WHAT YOU HAVE TO DO: Could you set down the lines from the first line of the entries below through the line with "José Nunes da CUNHA (1104, 190)", exactly and with no pictures?

Stored data entries
-- Opening Marker --

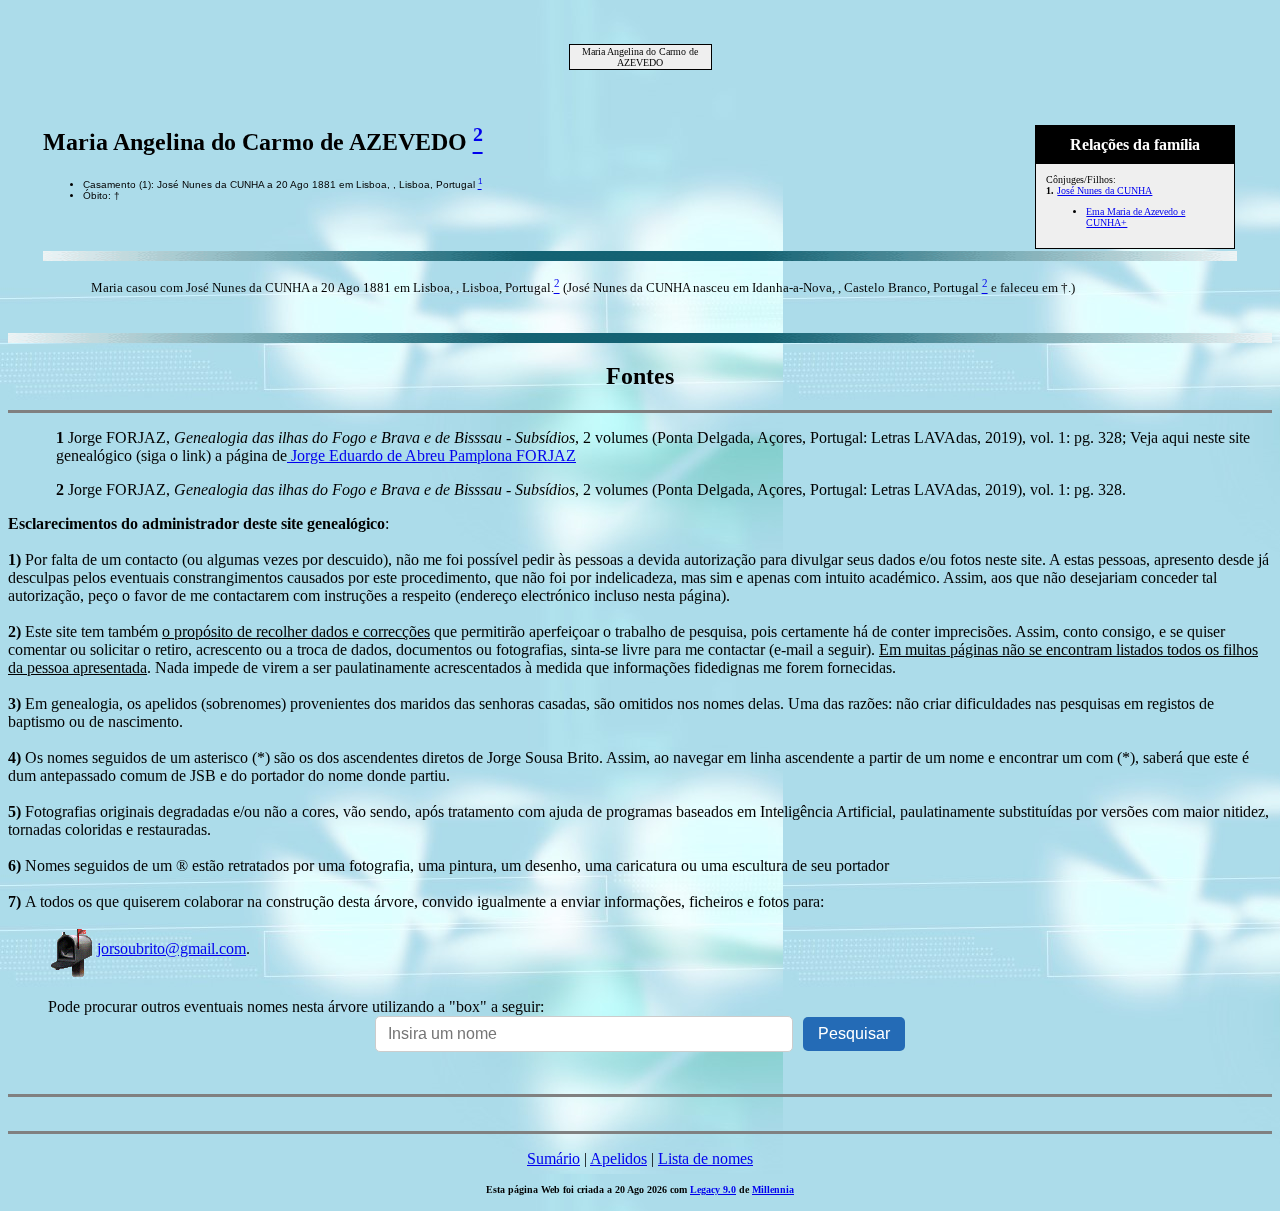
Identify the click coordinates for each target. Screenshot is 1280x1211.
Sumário (553, 1158)
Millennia (773, 1189)
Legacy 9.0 (713, 1189)
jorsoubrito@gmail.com (171, 948)
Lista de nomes (705, 1158)
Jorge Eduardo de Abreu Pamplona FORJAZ (431, 455)
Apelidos (618, 1158)
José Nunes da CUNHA (1104, 190)
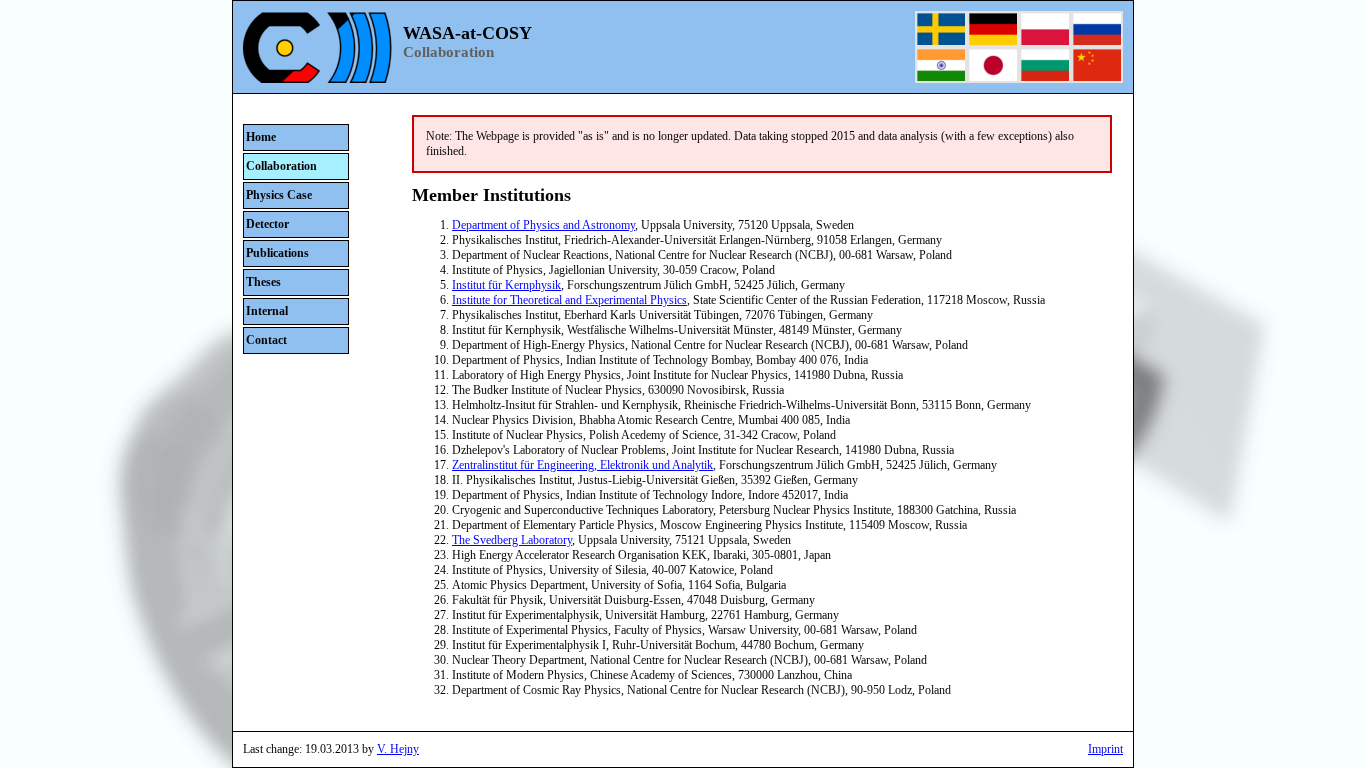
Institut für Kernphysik (506, 285)
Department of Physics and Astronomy (543, 225)
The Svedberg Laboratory (512, 540)
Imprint (1105, 749)
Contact (266, 340)
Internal (267, 311)
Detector (267, 224)
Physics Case (279, 195)
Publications (277, 253)
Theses (263, 282)
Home (261, 137)
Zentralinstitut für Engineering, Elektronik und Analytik (582, 465)
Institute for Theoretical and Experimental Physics (569, 300)
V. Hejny (398, 749)
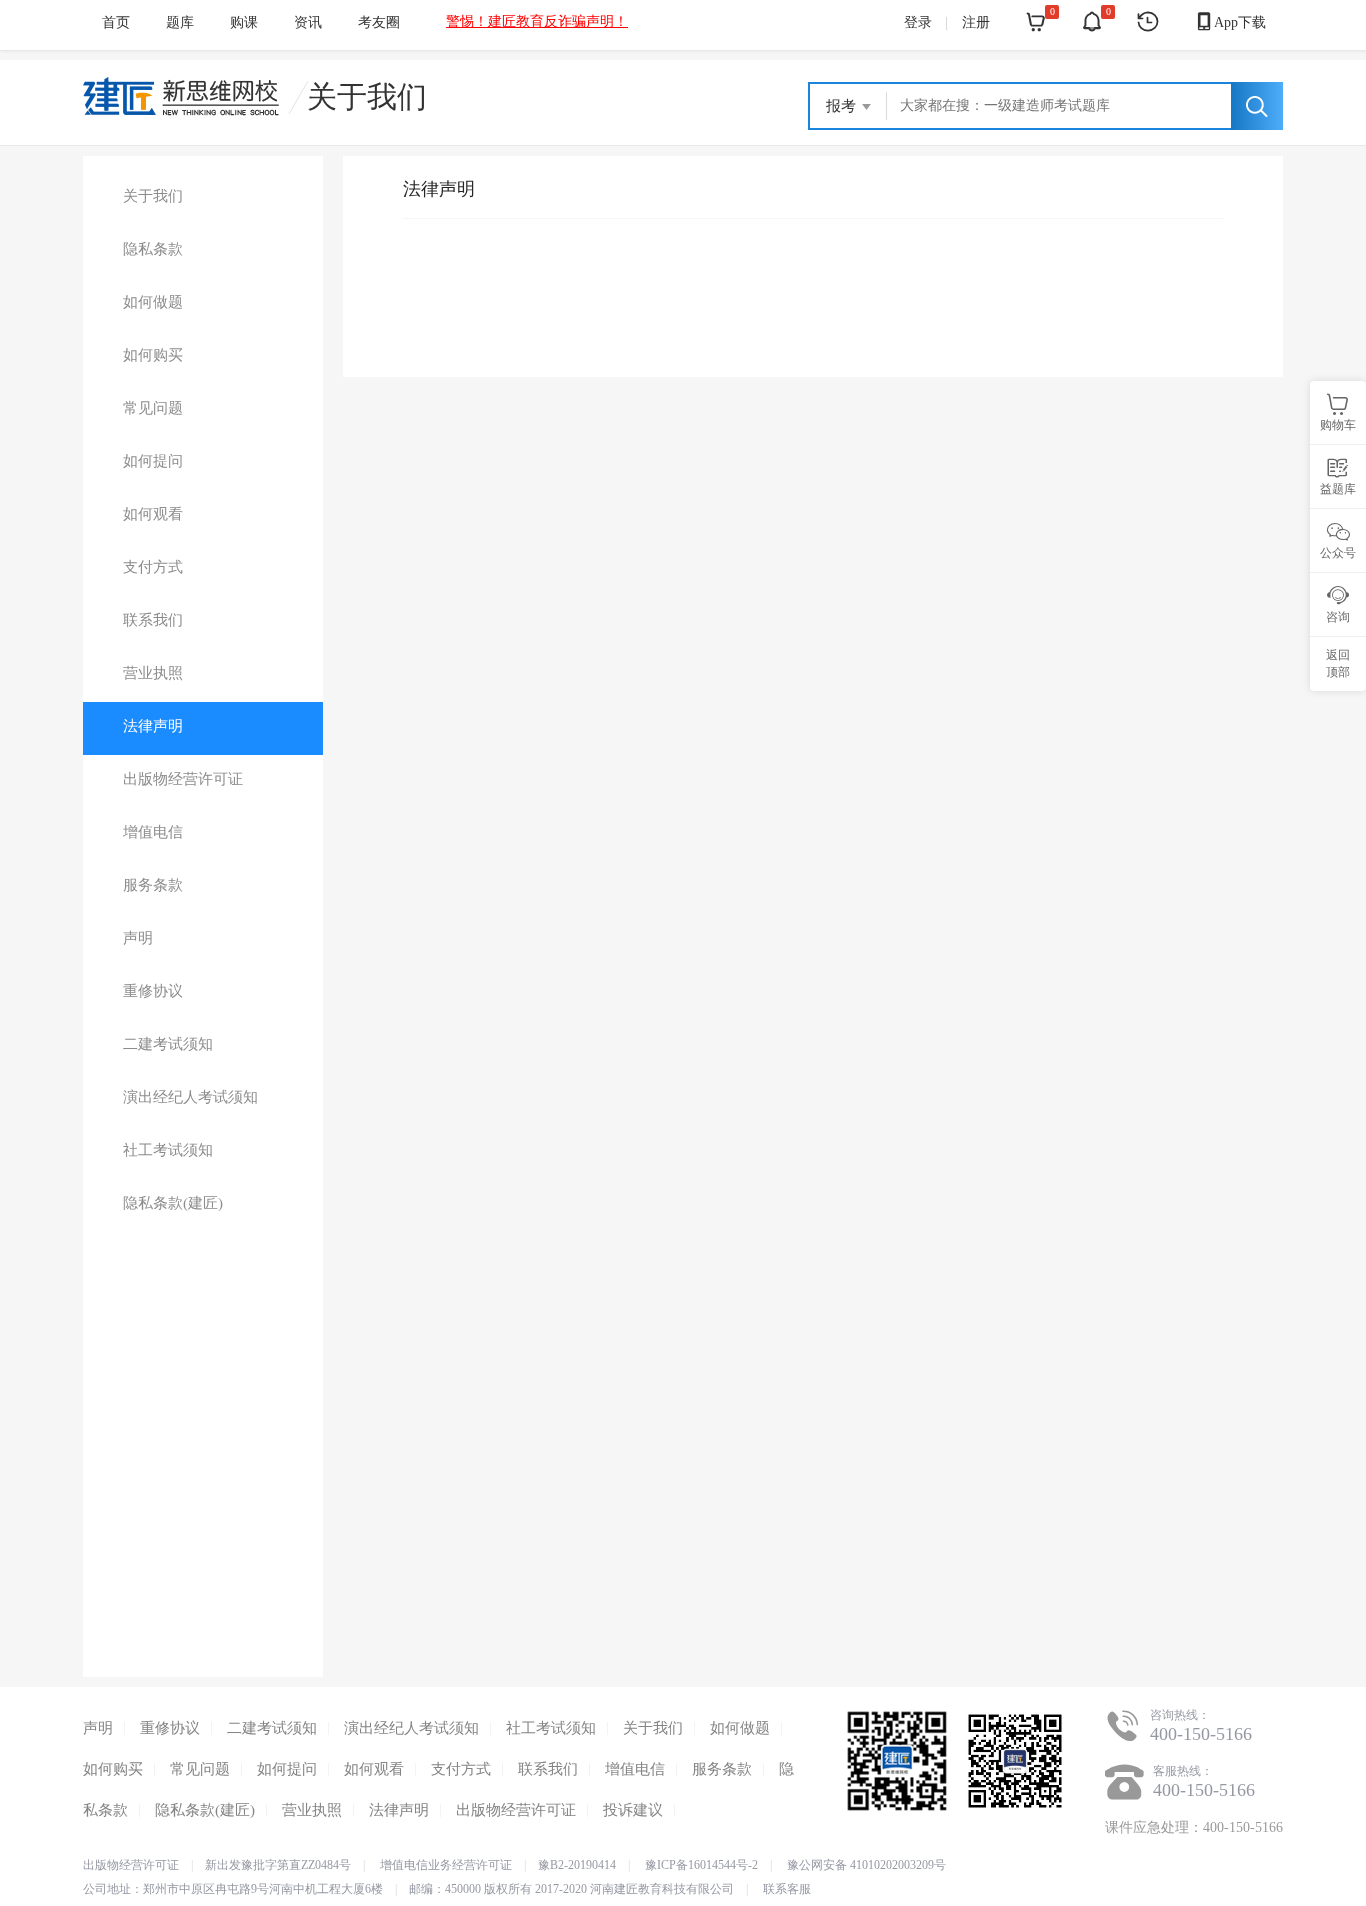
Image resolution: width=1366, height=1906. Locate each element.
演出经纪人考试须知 (411, 1728)
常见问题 (200, 1769)
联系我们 (548, 1769)
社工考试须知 (551, 1728)
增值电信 (635, 1769)
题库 (180, 22)
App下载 (1230, 21)
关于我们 (367, 96)
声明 (98, 1728)
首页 (116, 22)
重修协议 (170, 1728)
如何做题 (740, 1728)
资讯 (308, 22)
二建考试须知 (272, 1728)
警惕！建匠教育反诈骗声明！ (537, 21)
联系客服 (787, 1889)
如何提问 (287, 1769)
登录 (918, 22)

-- Closing Marker --

OUTPUT:
Identify the click coordinates for each target. Screenshot is 1280x1211.
Sumário (553, 1158)
Millennia (773, 1189)
Legacy 9.0 (713, 1189)
jorsoubrito@gmail.com (171, 948)
Lista de nomes (705, 1158)
Jorge Eduardo de Abreu Pamplona FORJAZ (431, 455)
Apelidos (618, 1158)
José Nunes da CUNHA (1104, 190)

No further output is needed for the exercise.